Stored items
──────
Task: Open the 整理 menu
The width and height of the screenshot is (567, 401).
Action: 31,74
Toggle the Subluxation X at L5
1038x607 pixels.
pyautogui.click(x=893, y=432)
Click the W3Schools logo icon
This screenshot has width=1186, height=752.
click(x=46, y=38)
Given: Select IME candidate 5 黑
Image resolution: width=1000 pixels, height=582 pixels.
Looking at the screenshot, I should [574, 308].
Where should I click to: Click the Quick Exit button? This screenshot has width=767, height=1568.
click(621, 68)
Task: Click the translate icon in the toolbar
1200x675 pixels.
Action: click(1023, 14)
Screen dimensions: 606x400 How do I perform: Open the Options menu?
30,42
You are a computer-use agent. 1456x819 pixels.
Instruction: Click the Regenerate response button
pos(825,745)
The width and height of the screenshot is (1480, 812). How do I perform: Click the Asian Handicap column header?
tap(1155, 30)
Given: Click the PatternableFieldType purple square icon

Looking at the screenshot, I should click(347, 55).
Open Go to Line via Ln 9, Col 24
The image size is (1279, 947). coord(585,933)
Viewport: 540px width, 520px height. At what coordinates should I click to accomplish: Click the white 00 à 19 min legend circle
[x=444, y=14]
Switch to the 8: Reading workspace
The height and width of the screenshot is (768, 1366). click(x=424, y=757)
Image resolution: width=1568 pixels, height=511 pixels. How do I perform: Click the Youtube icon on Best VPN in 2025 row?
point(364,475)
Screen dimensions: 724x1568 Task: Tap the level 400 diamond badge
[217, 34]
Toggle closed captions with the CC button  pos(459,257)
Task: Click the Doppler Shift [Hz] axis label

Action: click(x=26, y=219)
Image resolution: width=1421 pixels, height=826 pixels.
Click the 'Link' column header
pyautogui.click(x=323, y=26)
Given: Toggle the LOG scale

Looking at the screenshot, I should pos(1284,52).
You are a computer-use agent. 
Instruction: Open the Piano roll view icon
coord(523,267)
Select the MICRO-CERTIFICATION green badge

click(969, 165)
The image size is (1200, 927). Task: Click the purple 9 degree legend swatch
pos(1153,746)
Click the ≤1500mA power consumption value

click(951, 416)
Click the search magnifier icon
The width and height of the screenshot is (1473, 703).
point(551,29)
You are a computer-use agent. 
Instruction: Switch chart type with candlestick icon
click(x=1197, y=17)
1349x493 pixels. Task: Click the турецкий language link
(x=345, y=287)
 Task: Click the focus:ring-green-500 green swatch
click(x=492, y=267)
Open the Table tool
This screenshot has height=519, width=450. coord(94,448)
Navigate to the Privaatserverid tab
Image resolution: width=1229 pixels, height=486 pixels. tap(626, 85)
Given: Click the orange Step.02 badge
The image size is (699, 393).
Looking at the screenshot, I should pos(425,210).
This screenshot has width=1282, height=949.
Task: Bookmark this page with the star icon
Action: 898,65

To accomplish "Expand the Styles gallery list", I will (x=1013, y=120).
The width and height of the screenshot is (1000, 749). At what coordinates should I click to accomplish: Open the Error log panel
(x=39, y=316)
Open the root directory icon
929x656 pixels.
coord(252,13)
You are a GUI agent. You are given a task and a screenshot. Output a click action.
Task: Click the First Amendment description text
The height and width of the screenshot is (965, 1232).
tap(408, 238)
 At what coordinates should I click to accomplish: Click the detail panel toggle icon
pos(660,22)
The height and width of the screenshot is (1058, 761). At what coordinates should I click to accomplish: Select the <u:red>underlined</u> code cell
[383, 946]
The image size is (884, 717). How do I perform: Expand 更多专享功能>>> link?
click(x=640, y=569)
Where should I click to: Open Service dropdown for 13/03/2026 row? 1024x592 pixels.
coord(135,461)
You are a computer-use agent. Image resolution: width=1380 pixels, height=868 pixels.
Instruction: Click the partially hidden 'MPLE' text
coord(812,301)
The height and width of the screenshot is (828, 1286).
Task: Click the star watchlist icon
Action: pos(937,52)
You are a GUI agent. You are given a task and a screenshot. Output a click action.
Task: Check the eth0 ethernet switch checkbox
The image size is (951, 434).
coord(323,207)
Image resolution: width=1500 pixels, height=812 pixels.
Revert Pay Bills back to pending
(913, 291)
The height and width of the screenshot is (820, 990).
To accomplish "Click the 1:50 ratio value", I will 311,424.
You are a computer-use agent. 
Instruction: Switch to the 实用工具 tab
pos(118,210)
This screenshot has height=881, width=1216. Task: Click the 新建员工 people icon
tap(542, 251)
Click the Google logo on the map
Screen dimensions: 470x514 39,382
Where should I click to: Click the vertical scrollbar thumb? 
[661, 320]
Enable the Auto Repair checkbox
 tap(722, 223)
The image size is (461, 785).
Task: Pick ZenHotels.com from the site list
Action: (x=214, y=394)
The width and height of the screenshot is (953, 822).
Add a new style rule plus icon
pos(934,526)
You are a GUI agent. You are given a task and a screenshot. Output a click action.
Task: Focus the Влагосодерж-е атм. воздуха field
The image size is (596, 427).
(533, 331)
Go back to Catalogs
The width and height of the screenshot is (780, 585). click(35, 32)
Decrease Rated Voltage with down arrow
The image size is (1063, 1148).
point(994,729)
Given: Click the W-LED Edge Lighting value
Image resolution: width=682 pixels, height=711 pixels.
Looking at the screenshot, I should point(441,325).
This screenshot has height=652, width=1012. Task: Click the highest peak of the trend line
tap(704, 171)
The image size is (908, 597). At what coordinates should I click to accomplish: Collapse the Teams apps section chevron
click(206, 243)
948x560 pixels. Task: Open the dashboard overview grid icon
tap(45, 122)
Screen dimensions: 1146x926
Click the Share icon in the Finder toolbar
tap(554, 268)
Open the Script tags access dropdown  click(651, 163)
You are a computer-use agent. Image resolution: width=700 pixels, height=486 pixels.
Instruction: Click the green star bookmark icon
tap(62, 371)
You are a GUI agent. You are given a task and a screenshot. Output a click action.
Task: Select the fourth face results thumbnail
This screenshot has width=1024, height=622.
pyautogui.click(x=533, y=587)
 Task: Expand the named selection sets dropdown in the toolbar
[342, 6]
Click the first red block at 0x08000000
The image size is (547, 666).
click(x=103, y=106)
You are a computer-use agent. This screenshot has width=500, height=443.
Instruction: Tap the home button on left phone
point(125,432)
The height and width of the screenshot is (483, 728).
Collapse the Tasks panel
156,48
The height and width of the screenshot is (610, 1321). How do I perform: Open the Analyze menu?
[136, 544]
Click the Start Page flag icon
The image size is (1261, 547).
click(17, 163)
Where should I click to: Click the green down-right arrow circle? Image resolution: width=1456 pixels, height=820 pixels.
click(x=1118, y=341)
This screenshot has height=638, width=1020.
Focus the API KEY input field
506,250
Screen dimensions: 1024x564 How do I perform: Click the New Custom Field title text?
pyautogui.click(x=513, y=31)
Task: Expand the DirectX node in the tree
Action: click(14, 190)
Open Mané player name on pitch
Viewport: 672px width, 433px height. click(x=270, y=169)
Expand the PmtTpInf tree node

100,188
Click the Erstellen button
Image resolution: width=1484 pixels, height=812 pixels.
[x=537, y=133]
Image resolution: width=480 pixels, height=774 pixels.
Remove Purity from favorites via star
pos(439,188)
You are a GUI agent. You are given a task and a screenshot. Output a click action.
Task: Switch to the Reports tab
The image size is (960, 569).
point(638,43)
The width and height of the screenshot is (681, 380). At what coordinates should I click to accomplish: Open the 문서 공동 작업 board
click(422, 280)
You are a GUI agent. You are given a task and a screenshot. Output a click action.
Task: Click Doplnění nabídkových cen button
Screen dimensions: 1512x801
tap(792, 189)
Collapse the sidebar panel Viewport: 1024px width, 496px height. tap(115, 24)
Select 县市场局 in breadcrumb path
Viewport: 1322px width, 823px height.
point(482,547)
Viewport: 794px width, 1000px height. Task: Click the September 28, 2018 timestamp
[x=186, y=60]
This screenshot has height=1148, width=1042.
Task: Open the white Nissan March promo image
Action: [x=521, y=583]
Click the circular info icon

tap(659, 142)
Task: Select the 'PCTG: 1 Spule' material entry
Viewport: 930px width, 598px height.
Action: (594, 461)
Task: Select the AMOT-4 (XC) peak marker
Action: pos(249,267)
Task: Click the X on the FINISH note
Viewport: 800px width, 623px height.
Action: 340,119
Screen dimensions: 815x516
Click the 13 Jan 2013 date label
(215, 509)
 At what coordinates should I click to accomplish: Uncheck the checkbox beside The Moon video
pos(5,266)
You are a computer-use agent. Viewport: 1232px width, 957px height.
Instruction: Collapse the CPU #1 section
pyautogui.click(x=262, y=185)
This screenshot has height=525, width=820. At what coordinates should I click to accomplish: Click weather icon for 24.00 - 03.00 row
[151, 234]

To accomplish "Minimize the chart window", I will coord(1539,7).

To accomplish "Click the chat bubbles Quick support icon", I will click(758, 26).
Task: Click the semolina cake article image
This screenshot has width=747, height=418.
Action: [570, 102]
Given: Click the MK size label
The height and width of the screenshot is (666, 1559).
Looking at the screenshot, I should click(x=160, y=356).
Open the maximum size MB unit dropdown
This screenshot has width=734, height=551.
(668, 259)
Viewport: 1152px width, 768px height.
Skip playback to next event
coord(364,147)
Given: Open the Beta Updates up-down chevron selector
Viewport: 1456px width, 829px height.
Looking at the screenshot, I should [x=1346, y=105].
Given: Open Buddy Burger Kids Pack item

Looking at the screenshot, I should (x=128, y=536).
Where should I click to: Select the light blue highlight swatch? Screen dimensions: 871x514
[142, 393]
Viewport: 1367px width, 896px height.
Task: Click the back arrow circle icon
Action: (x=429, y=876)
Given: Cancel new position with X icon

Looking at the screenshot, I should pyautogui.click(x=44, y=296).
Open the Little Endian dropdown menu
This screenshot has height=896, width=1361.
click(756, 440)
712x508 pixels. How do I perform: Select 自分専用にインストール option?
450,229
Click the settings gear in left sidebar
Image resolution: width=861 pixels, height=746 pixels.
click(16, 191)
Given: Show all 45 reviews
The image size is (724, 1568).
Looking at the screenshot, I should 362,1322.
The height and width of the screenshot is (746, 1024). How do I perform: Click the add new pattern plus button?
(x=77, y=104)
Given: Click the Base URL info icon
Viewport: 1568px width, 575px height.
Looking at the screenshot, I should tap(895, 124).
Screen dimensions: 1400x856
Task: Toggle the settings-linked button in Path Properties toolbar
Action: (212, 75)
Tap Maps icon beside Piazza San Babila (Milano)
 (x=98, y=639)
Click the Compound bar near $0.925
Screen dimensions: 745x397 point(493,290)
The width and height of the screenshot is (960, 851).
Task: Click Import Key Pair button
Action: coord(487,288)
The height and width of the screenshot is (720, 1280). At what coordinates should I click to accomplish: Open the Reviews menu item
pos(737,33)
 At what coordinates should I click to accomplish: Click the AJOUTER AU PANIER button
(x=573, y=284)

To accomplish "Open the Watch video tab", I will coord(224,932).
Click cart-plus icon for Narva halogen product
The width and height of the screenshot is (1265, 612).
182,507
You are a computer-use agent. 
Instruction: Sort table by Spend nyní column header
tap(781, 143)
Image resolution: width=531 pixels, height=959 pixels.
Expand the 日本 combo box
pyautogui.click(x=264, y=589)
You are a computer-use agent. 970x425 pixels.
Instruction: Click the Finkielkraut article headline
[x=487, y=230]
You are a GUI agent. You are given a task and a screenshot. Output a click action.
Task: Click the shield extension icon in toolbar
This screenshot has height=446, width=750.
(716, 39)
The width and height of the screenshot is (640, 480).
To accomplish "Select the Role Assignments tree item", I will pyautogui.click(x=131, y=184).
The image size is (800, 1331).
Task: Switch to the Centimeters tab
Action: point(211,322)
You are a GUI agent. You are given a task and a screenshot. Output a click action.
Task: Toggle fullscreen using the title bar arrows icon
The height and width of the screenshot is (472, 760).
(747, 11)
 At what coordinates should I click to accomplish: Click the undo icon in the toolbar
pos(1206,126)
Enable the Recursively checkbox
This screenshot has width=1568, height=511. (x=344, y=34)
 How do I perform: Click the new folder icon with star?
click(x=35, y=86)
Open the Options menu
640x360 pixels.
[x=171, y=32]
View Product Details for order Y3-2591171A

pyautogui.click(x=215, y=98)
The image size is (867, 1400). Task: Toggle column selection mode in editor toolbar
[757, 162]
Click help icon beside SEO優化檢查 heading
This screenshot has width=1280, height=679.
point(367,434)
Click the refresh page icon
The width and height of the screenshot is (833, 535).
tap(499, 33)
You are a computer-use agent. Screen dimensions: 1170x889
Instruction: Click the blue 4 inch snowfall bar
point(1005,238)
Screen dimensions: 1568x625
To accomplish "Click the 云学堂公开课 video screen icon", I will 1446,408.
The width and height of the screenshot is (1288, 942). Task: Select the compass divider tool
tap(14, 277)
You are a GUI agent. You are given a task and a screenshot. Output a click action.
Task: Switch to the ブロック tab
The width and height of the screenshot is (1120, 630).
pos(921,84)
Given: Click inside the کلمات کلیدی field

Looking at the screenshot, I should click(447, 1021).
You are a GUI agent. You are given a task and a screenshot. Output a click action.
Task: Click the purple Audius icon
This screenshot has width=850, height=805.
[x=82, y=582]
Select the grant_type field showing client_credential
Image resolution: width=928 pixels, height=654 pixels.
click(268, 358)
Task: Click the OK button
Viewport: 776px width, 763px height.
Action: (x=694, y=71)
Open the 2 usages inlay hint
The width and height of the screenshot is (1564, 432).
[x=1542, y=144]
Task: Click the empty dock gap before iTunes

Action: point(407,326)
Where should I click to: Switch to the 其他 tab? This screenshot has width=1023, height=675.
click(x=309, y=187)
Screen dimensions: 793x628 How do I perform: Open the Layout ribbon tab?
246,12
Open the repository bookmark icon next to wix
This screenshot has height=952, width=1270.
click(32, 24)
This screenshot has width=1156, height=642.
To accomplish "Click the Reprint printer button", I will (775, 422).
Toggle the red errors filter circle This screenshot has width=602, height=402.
──────
TRY IT:
Bring together each line above where the string "computer" turns up.

RESPONSE TO THE EXERCISE:
You are a computer-use agent. 1456x819 pixels.
You are a computer-use agent. 
You are a computer-use agent. 
You are a computer-use agent. Image resolution: width=1380 pixels, height=868 pixels.
You are a computer-use agent. 
You are a computer-use agent. Image resolution: width=700 pixels, height=486 pixels.
You are a computer-use agent. This screenshot has width=500, height=443.
You are a computer-use agent. Viewport: 1232px width, 957px height.
You are a computer-use agent. 
You are a computer-use agent. 970x425 pixels.
You are a computer-use agent. Screen dimensions: 1170x889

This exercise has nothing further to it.